GEGEVEN OPDRACHT 1: Neem uit de preek letterlijk alles over, van "Generaties in de" tot en met "in het universum.".
GEGEVEN OPDRACHT 2: Wat noemt de preek het symbool van de jonge generatie?
GEGEVEN OPDRACHT 3: Som alle omschrijvingen op die de preek direct na "Dat is de wereld van jongeren:" geeft.

GEGEVEN TEKST:
_ _ _

Generaties in de kerk – omgaan met verschillen – Preek over Maleachi 3, 22-25 (preek 2 Jaarthema “Samen één”)

(1: Plaatje van een smartphone). Wie heeft deze? De smartphone, symbool van de jonge generatie. Geen moment ben je zonder dat apparaat. Overal en altijd heb je hem bij de hand. Zelfs op catechisatie of in de kerk willen sommigen niks missen, op elk signaaltje reageer je. Dat is de wereld van jongeren: een netwerkwereld. Altijd online, de wereld ligt voor je open, één groot menu aan keuzemogelijkheden. Ook als het om geloven en kerk gaat: er zijn duizenden keuzes, en jij beslist. Je hebt alleen jezelf: een individu in het universum.

_ _ _

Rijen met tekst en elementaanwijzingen
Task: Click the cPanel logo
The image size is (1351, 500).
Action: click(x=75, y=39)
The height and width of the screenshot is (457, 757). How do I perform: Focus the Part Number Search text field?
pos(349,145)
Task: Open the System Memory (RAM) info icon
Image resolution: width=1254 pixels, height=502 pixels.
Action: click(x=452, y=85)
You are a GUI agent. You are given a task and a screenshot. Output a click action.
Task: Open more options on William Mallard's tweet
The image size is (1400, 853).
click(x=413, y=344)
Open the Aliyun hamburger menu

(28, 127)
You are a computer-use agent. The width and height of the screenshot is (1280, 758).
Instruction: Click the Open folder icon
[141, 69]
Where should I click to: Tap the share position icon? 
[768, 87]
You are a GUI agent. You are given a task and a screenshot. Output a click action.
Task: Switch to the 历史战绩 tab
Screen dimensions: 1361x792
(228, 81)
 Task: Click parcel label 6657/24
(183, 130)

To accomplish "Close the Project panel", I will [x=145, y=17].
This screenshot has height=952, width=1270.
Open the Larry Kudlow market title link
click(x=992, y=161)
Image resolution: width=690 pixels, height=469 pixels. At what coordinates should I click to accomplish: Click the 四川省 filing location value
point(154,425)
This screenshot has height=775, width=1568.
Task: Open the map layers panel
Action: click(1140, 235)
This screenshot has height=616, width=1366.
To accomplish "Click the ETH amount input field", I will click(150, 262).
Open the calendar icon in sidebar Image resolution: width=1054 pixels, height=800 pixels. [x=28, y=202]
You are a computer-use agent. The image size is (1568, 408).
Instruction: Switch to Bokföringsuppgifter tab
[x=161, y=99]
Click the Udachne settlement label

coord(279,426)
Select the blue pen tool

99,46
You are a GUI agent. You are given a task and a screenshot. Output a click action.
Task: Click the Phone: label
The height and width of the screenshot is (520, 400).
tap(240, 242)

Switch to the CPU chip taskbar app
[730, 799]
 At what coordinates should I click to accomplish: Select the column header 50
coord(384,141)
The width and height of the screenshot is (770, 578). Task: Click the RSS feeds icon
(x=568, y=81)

_ _ _

VOLLEDIG ANTWOORD 1:
Generaties in de kerk – omgaan met verschillen – Preek over Maleachi 3, 22-25 (preek 2 Jaarthema “Samen één”)

(1: Plaatje van een smartphone). Wie heeft deze? De smartphone, symbool van de jonge generatie. Geen moment ben je zonder dat apparaat. Overal en altijd heb je hem bij de hand. Zelfs op catechisatie of in de kerk willen sommigen niks missen, op elk signaaltje reageer je. Dat is de wereld van jongeren: een netwerkwereld. Altijd online, de wereld ligt voor je open, één groot menu aan keuzemogelijkheden. Ook als het om geloven en kerk gaat: er zijn duizenden keuzes, en jij beslist. Je hebt alleen jezelf: een individu in het universum.

VOLLEDIG ANTWOORD 2: De smartphone.

VOLLEDIG ANTWOORD 3:
- een netwerkwereld
- altijd online
- de wereld ligt voor je open
- één groot menu aan keuzemogelijkheden